A funeral is underway. Relatives and friends are mourning the untimely death of a family head. The mood is somber. Suddenly, a woman wearing a thick layer of clothes enters, panting and sweating profusely. In local dialect she shouts, “You’re taking long to finish!” Her loud outcry causes stares, murmurs and even laughter.

A security guard rushes towards her and on seeing him, she takes to her heels. She disappears out of sight with the security guard hot on her heels. “She has been that way since her mother died,” one of the locals is heard saying. That she has not been assisted to find medical care for her condition can be attributed to lack of awareness within the community. It is not uncommon for people suffering from mental illness to be treated as nothing more than public nuisances and subjected to all sorts of human rights abuse and discrimination.

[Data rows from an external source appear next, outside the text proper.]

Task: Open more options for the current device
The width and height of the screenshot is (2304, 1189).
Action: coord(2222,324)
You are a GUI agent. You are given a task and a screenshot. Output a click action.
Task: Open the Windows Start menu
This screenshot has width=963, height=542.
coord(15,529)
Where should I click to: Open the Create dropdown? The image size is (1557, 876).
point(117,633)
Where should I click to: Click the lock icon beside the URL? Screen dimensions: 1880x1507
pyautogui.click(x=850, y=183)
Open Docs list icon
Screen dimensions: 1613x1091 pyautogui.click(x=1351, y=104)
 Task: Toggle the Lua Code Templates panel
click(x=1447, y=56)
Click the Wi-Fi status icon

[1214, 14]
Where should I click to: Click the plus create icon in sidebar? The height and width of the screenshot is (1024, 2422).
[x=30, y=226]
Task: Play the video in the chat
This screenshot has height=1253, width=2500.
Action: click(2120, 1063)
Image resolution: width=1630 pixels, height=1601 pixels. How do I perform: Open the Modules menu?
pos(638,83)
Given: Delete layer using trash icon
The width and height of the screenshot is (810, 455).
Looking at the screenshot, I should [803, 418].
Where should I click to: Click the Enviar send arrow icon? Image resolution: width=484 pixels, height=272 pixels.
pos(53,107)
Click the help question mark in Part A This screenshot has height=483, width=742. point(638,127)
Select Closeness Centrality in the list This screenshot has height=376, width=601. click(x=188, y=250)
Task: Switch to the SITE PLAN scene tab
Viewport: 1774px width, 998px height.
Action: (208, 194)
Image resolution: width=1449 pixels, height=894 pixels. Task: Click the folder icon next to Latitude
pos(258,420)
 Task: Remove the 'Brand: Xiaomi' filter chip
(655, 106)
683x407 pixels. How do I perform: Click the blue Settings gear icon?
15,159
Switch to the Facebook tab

An invisible spiritual curse?

What is it about mental illness that arouses fear and stigma? People with psycho-social disability have been beaten, tied up, locked up and even turned homeless. They lose their status in society, sometimes they lose their property to relatives, they lack platforms to express their challenges because nobody takes them seriously and they barely have access to justice. Even after they have received treatment, it is likely that previously mentally handicapped people won’t find complete acceptance and that they will find it difficult to reintegrate within their societies. Dr Charles Mudenge, a psychiatrist at the University Teaching Hospital of Butare (CHUB) says, “Due to lack of awareness, most people still think that mental illness is an ancestral curse or punishment for wrongdoing or disobedience from God.”

Sam Badege, the founder and head of the National Organisation of Users and Survivors of Psychiatry in Rwanda (NOUPR), agrees with Dr Mudenge saying that indeed, most people link mental illness to spirituality. Badege believes this linkage is caused by the “invisibility and intangibility of the disease.” Andy Behrman, an American author who suffers from Bipolar disorder, a type of mental illness, wrote an article in 2005 titled, ‘Dump the Stigma and Focus on Recovery.’ In the article, he talks about how he felt when he was first diagnosed with the disease. He says, “The guilt I felt for having mental illness was horrible. I prayed for a broken bone that would heal in six weeks. But it never happened. I was cursed with an illness that nobody could see and nobody knew much about.” Behrman also says that the biggest concern his parents had about the disease was that they would face stigma from society. Perhaps this stigma also arises from lack of awareness about the fact that mental illness has a variety of causes and risk factors.